[EXERCISE AIM] For this exercise, please find the lines in the entries that include the word "Click" and copy them.

*** EXTRACTED INFORMATION ***

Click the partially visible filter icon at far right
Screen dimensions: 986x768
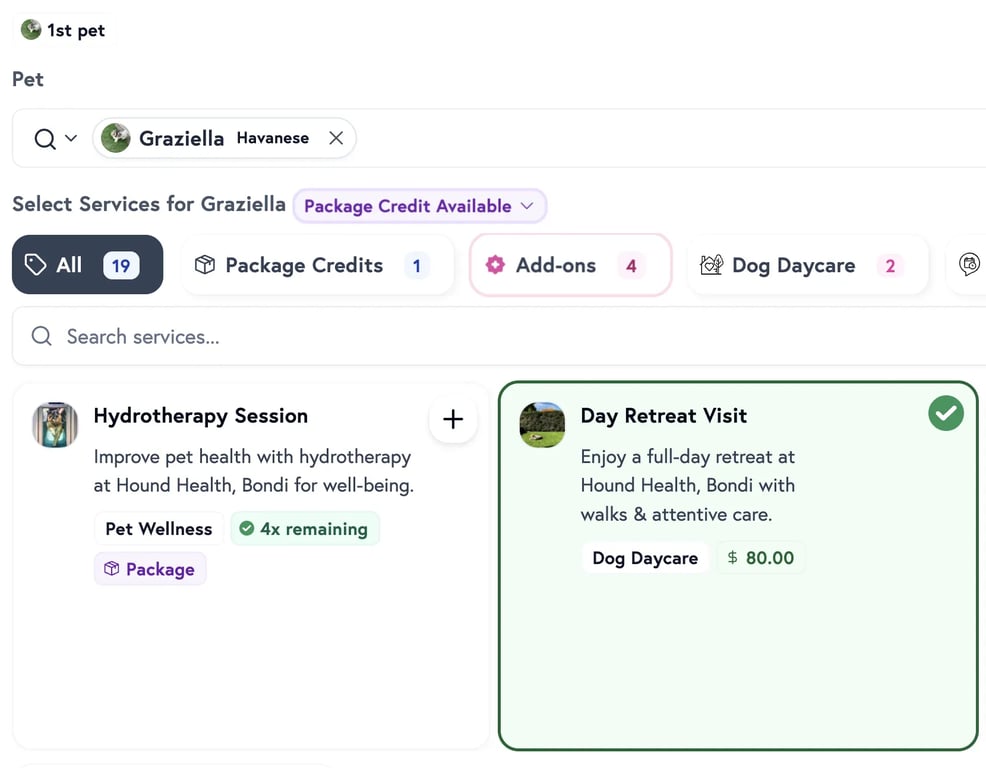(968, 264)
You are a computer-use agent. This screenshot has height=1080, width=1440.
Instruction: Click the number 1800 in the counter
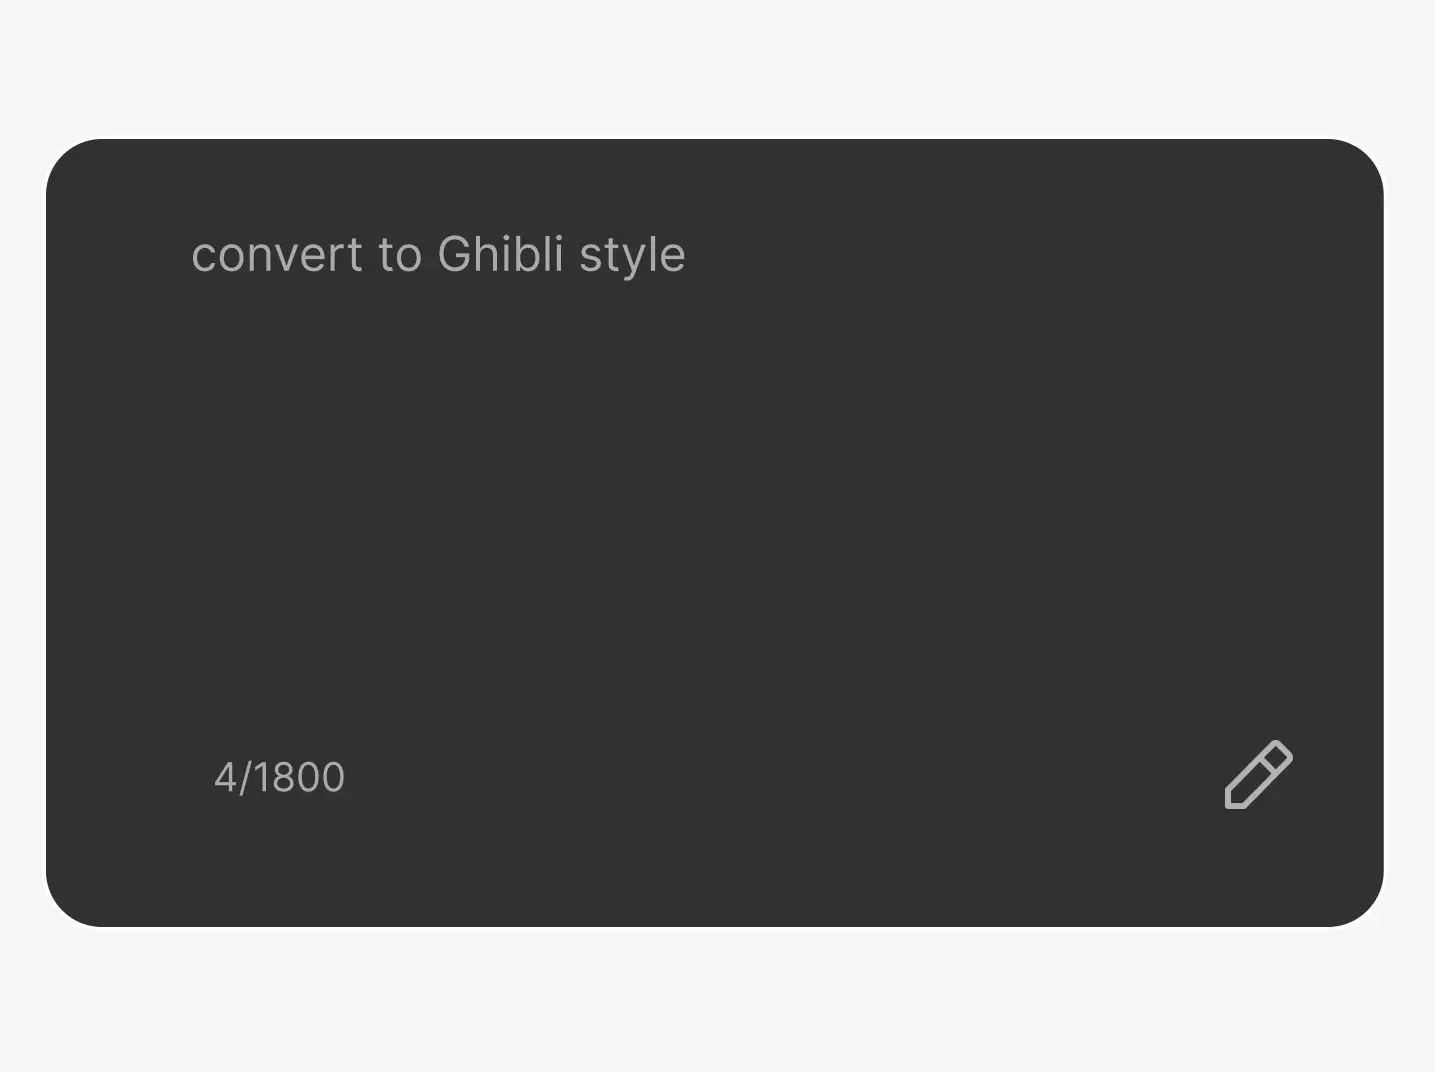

***

[ANSWER TO THIS PROBLEM]
Click the partially visible filter icon at far right
Instruction: Click the number 1800 in the counter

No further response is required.